== Text passage

(CN) — U.S. Supreme Court Justice Ruth Bader Ginsburg died Friday at her family home in Washington of complications from pancreatic cancer, the high court said. She was 87.

“Our nation has lost a jurist of historic stature,” Chief Justice John Roberts said in a statement. “Our nation has lost a jurist of historic stature. We at the Supreme Court have lost a cherished colleague. Today we mourn, but with confidence that future generations will remember Ruth Bader Ginsburg as we knew her — a tireless and resolute champion of justice.”

Ginsburg was appointed to the high court by former President Bill Clinton in 1993, serving previously on the U.S. Court of Appeals. Over 159 law clerks worked under Ginsburg’s tutelage at the court, where she served for 27 years.

A prolific advocate for women’s rights, in 1971 Ginsburg helped launch the Women’s Rights Project of the American Civil Liberties Union and was the group’s general counsel. She then served on the ACLU’s national board of directors until 1980, when she was appointed to the U.S. Court of Appeals.

The Brooklyn, New York, native received a bachelor’s degree from Cornell University in 1954 — the same year she married her husband, Martin D. Ginsburg — before moving onto Harvard Law School in 1956.

Ginsburg then received a law degree from Columbia Law School and clerked for Southern District of New York Judge Edmund L. Palmieri from 1959 to 1961. The next two years she was a research associate at the Columbia Law School Project on International Procedure before coming associate director of the program. She taught law for nine years at Rutgers’ University School of Law.

Ginsburg struggled with pancreatic cancer and was hospitalized multiple times in the last year. In August 2019, the high court announced she had undergone three weeks of radiation therapy for a tumor on her pancreas discovered during a blood test the previous month.

The court said treatment caused Ginsburg to cancel her yearly trip to Santa Fe but otherwise she focused on work.

Most recently, she was believed to have an infection and was admitted to a Washington hospital for fever and chills before being admitted to Johns Hopkins Hospital in Baltimore.

The stay at Johns Hopkins marked the third stay at an area hospital in eight months. In November 2019, she went to the hospital with the complaints of chills and participated in oral arguments by telephone this past May after treatment for a benign gallbladder condition.

Anthony D. Romero, the ACLU’s executive director, said in a statement Friday that few people have “such a dramatic and lasting effect of a particular area of law” that Ginsburg had — noting her work for the organization in the 1970s.

“By 1974, the Women’s Rights Project and ACLU affiliates had participated in over 300 sex discrimination cases; between 1969 and 1980 the ACLU participated in 66% of gender discrimination cases decided by the Supreme Court,” Romero said. “In her honor, we will be dedicating the ACLU Center for Liberty as the Ruth Bader Ginsburg Liberty Center.”

Congressman Jerry Nadler said in a statement that Ginsburg “left an indelible mark on this country” and that her loss was felt deeply.

“She will be remembered for her brilliant mind, her razor-sharp wit and her tenacious and lifelong fight to protect the rights of women in this country. In a year of incalculable loss, may we pause for a moment to honor this remarkable woman who never backed down from a fight and was never afraid to stand up for what she believed.”

Senate Majority Leader Mitch McConnell said in a statement Friday should President Donald Trump select a nominee for Ginsburg’s seat that person, “will receive a vote on the floor of the United States Senate.”

====
== Data for analysis

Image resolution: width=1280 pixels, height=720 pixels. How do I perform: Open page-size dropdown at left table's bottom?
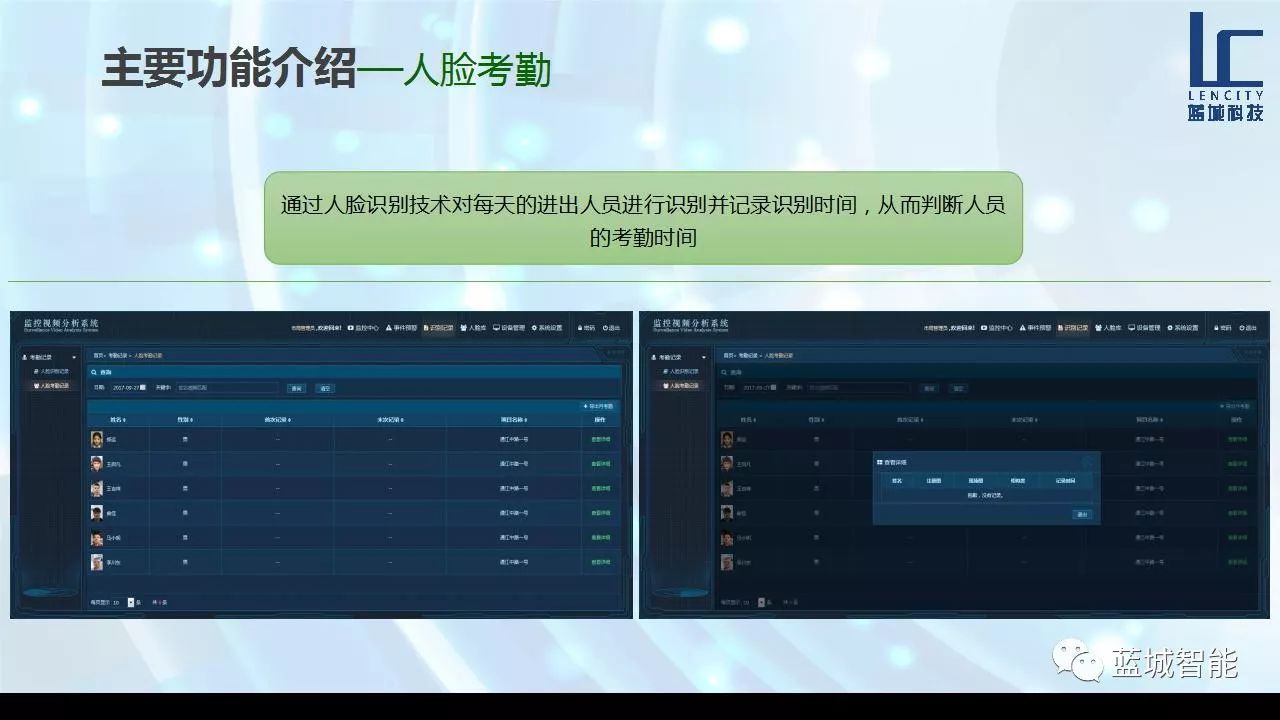pyautogui.click(x=130, y=603)
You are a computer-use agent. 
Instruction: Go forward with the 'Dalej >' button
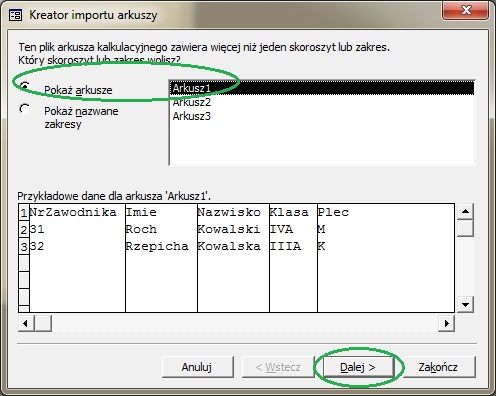point(358,367)
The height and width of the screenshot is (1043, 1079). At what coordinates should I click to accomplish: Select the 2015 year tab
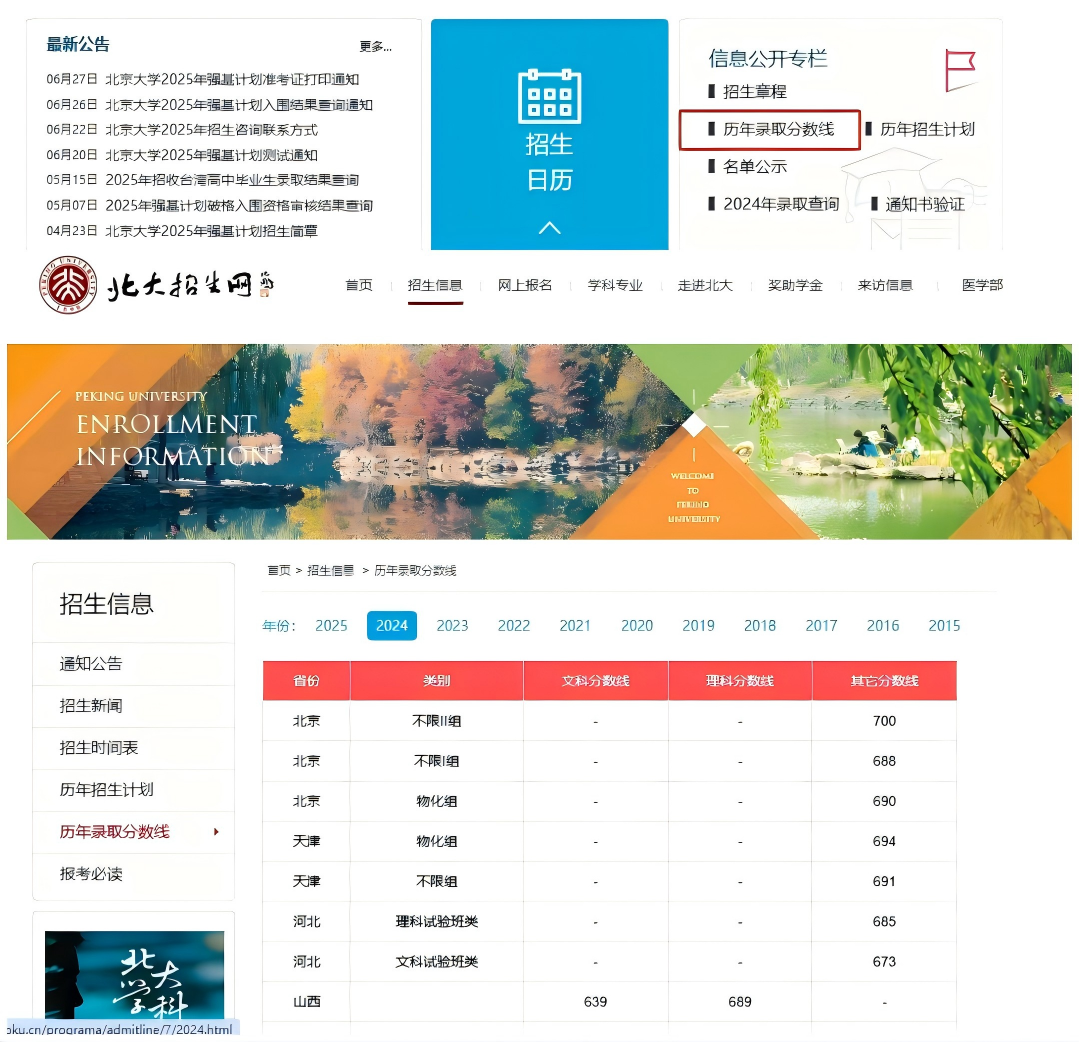(943, 626)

====

▶ Instructions
• 1. According to the article about Ruth Bader Ginsburg's death, why did Ginsburg cancel her yearly trip to Santa Fe? Answer in one to three sentences.
• 2. Which people does the article quote as having issued a statement after Ginsburg's death? List each one with the title the article gives.
Rely only on the article, not on the data.

▶ Responses by item number
• 1. The court said her treatment caused her to cancel the trip. That treatment was three weeks of radiation therapy for a tumor on her pancreas, which the court announced in August 2019.

• 2.
- Chief Justice John Roberts
- Anthony D. Romero, the ACLU's executive director
- Congressman Jerry Nadler
- Senate Majority Leader Mitch McConnell